WHAT YOU HAVE TO DO
Please return every line in the entries below with the word "screenshot" in it.

···

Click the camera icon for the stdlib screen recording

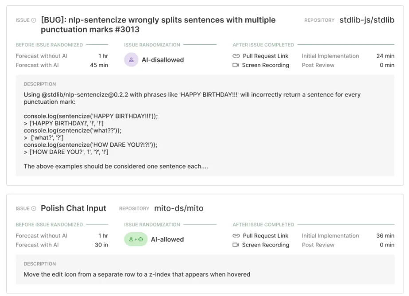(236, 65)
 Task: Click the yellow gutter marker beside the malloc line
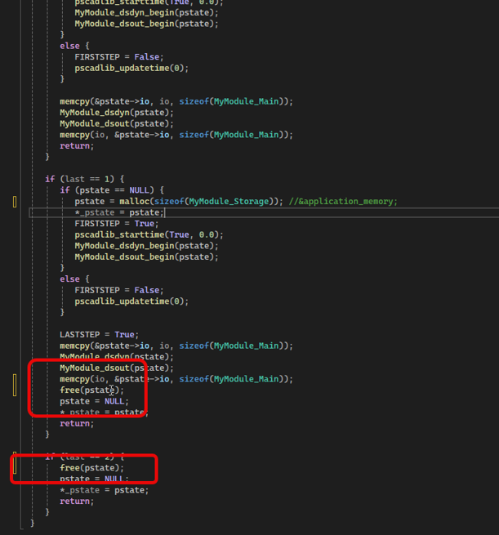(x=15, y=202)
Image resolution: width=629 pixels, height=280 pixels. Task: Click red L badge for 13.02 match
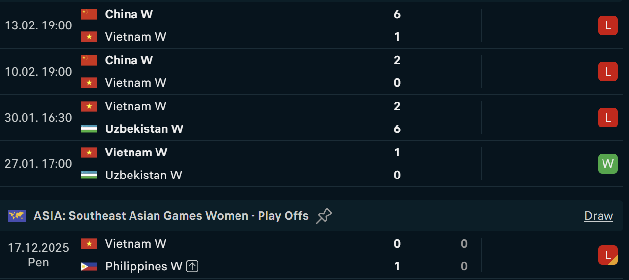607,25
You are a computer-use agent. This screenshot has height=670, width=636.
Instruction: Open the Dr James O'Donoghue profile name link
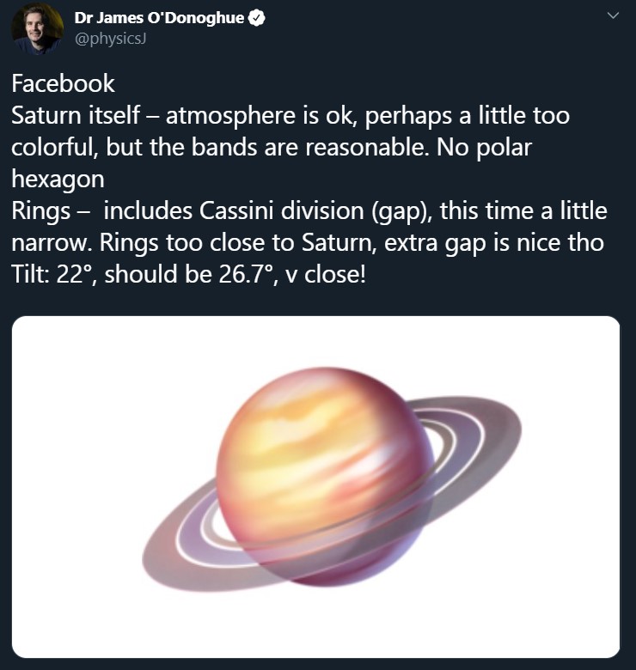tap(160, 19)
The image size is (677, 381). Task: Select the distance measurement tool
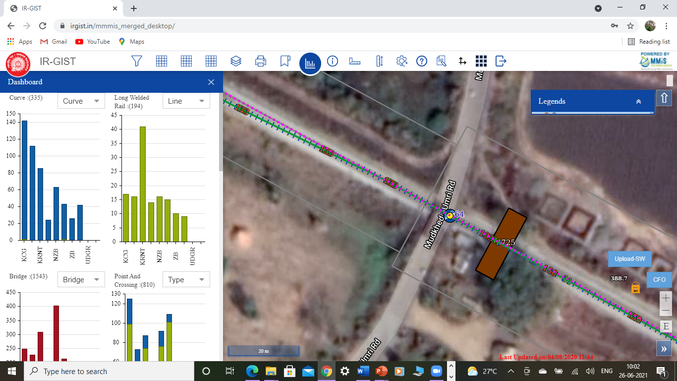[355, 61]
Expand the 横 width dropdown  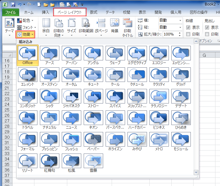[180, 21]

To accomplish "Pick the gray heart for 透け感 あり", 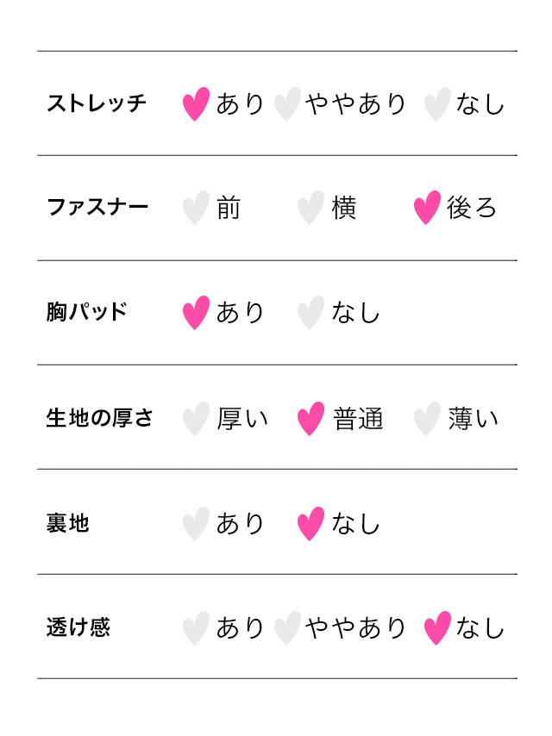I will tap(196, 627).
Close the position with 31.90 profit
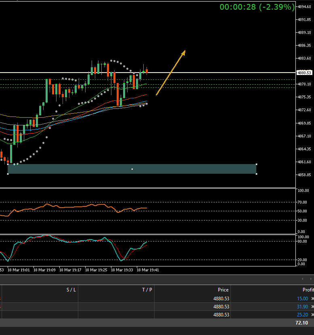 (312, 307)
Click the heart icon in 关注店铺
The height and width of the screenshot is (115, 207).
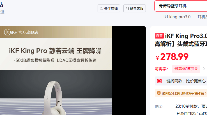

···

SOLVED PROBLEM
You are a computer-use agent. This screenshot has height=670, width=636.
The height and width of the screenshot is (115, 207).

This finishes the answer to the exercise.